Peeking in Grandpa’s Back Door.
A “Making Of” reel for BAD GRANDPA, BAD GRANDPA .5 is quite an interesting companion piece, filled with outtakes, interviews, behind the scenes footage and deleted scenes of Irving Zisman (Johnny Knoxville in oldguy makeup) creating socially-impure havoc.
In a package more professionally presented than any of the previous JACKASS straight-to-video “extras” movies, BAD GRANDPA .5 is filled with sketches that are not in the original movie, and some that seem wholly excised from it, notably Catherine Keener’s large part as Irving’s wife Ellie (in heavy “Bad Grandma” makeup). There is also a large amount of new footage featuring writer Spike Jonze (in even badder grandma makeup) as the lactating octogenarian Gloria.
Johnny Knoxville and his twisted compatriots first take us through Irving Zisman’s oldguy makeup process, developed over the years from the MTV JACKASS days to the feature film. And here’s a nugget about the makeup that shocked me like a cattle-prod to the scrotum: BAD GRANDPA was nominated for Best Makeup at the 2014 Oscars! Knoxville tells of his exasperation with the arduous makeup process on the very first day and not looking forward to enduring 59 more days of it – until their first day of shooting where they riled up a course-ful of golfers and he realized it was all worth it.
Director Jeff Tremaine describes their initial idea for BAD GRANDPA: hiring “babysitters” to talk to Irving, where the producer would appeal to people’s pity, “My grandpa is sad, sitting there all alone; I’ll pay you to go talk to him but don’t tell him I did that…” It created a different dynamic that didn’t work as well as people being blindsided.
We are shown a few scenes of the crew stopping gags when they get too intense for the marks. I’m presuming that if you rolled cameras long enough, that would be the final outcome of most of the gags – the crew stopping just before bloodshed or cops (nowadays in most States, you won’t get one without the other).
We see camera-hides and mic-hides – ingenious concealments – and the inside of the control van, which looks like an FBI sting in process with its banks of monitors and electronica.

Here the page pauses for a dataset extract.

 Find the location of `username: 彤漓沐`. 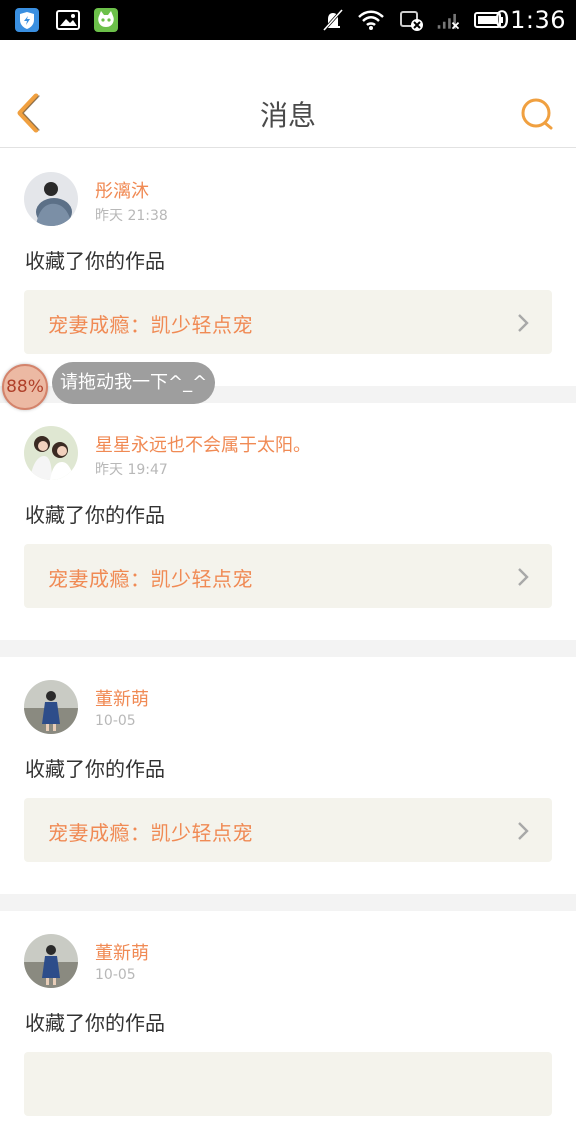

We see gags on dating experts, tantric sex experts, erection gags in a casino, corpse burial gags, and we get lots more of the penguin guy from BAD GRANDPA, with his accent straight out of THE SOPRANOS. We hardly see young Jackson Nicoll, the foul-mouthed little wonderboy who played Billy.
When Spike Jonze hits the screen as Gloria, another dimension in bad taste is attained, and it’s not just because he starts squirting his drooping, lactating titty into Irving’s mouth in a public diner. Or starts talking about back door action to the nice portly old “card reader” lady who looks like Hillary Clinton. And we see that Spike as Gloria can push the buttons of the man whose profession is pushing other people’s buttons (Knoxville) – by kissing him on the mouth and constantly demanding eye contact when doing so. It’s scary and gross and somehow sensually arousing.
I’d better go before I actually start liking this shit.